▸ **Task to complete**: Transcribe each of the entries exactly.

▸ **Input records**:

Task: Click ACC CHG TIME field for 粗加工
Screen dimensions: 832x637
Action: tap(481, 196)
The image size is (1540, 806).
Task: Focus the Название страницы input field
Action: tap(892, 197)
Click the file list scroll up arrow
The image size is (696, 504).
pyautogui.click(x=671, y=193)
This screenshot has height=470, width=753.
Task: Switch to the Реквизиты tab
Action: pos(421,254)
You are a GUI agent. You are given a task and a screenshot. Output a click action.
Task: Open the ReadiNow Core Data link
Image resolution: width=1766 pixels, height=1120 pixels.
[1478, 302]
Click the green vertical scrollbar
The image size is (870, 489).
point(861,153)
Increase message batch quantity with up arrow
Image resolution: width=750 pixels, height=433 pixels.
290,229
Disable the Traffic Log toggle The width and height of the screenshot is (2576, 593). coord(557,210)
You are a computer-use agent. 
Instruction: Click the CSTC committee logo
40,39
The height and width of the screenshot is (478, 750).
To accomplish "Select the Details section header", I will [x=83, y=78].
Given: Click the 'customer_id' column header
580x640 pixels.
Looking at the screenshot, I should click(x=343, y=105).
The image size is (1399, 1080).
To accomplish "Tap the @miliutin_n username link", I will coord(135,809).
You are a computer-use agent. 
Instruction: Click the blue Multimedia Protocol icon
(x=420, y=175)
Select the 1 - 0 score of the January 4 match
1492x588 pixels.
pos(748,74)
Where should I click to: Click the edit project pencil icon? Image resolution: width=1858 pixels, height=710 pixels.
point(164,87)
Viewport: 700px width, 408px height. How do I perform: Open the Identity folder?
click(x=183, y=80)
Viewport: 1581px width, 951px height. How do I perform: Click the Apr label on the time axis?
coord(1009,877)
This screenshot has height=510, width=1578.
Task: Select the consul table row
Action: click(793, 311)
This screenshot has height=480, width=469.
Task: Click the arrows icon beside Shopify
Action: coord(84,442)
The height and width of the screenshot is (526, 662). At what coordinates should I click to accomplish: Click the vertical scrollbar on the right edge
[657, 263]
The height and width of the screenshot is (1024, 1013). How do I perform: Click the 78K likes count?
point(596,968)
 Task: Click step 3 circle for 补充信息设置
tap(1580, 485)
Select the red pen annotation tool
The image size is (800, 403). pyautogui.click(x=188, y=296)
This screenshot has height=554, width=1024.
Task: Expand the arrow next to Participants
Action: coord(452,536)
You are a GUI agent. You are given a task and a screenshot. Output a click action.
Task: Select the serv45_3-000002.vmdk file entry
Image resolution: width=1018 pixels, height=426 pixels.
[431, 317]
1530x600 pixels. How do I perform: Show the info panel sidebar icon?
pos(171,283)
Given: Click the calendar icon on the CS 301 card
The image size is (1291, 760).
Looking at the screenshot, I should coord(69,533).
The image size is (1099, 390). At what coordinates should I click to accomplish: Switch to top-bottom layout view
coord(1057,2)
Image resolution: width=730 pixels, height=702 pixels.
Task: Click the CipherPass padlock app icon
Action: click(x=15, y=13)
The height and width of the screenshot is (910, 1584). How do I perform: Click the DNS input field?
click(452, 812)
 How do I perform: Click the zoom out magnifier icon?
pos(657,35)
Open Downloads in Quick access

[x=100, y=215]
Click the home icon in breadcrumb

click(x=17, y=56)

▸ **Result of the exercise**:
Task: Click ACC CHG TIME field for 粗加工
Screen dimensions: 832x637
Action: tap(481, 196)
The image size is (1540, 806).
Task: Focus the Название страницы input field
Action: tap(892, 197)
Click the file list scroll up arrow
The image size is (696, 504).
pyautogui.click(x=671, y=193)
This screenshot has height=470, width=753.
Task: Switch to the Реквизиты tab
Action: pos(421,254)
You are a GUI agent. You are given a task and a screenshot. Output a click action.
Task: Open the ReadiNow Core Data link
Image resolution: width=1766 pixels, height=1120 pixels.
[1478, 302]
Click the green vertical scrollbar
The image size is (870, 489).
point(861,153)
Increase message batch quantity with up arrow
Image resolution: width=750 pixels, height=433 pixels.
290,229
Disable the Traffic Log toggle The width and height of the screenshot is (2576, 593). coord(557,210)
You are a computer-use agent. 
Instruction: Click the CSTC committee logo
40,39
The height and width of the screenshot is (478, 750).
To accomplish "Select the Details section header", I will [x=83, y=78].
Given: Click the 'customer_id' column header
580x640 pixels.
Looking at the screenshot, I should click(x=343, y=105).
The image size is (1399, 1080).
To accomplish "Tap the @miliutin_n username link", I will coord(135,809).
You are a computer-use agent. 
Instruction: Click the blue Multimedia Protocol icon
(x=420, y=175)
Select the 1 - 0 score of the January 4 match
1492x588 pixels.
pos(748,74)
Where should I click to: Click the edit project pencil icon? Image resolution: width=1858 pixels, height=710 pixels.
point(164,87)
Viewport: 700px width, 408px height. How do I perform: Open the Identity folder?
click(x=183, y=80)
Viewport: 1581px width, 951px height. How do I perform: Click the Apr label on the time axis?
coord(1009,877)
This screenshot has height=510, width=1578.
Task: Select the consul table row
Action: click(793, 311)
This screenshot has height=480, width=469.
Task: Click the arrows icon beside Shopify
Action: coord(84,442)
The height and width of the screenshot is (526, 662). At what coordinates should I click to accomplish: Click the vertical scrollbar on the right edge
[657, 263]
The height and width of the screenshot is (1024, 1013). How do I perform: Click the 78K likes count?
point(596,968)
 Task: Click step 3 circle for 补充信息设置
tap(1580, 485)
Select the red pen annotation tool
The image size is (800, 403). pyautogui.click(x=188, y=296)
This screenshot has height=554, width=1024.
Task: Expand the arrow next to Participants
Action: coord(452,536)
You are a GUI agent. You are given a task and a screenshot. Output a click action.
Task: Select the serv45_3-000002.vmdk file entry
Image resolution: width=1018 pixels, height=426 pixels.
[431, 317]
1530x600 pixels. How do I perform: Show the info panel sidebar icon?
pos(171,283)
Given: Click the calendar icon on the CS 301 card
The image size is (1291, 760).
Looking at the screenshot, I should coord(69,533).
The image size is (1099, 390). At what coordinates should I click to accomplish: Switch to top-bottom layout view
coord(1057,2)
Image resolution: width=730 pixels, height=702 pixels.
Task: Click the CipherPass padlock app icon
Action: click(x=15, y=13)
The height and width of the screenshot is (910, 1584). How do I perform: Click the DNS input field?
click(452, 812)
 How do I perform: Click the zoom out magnifier icon?
pos(657,35)
Open Downloads in Quick access

[x=100, y=215]
Click the home icon in breadcrumb

click(x=17, y=56)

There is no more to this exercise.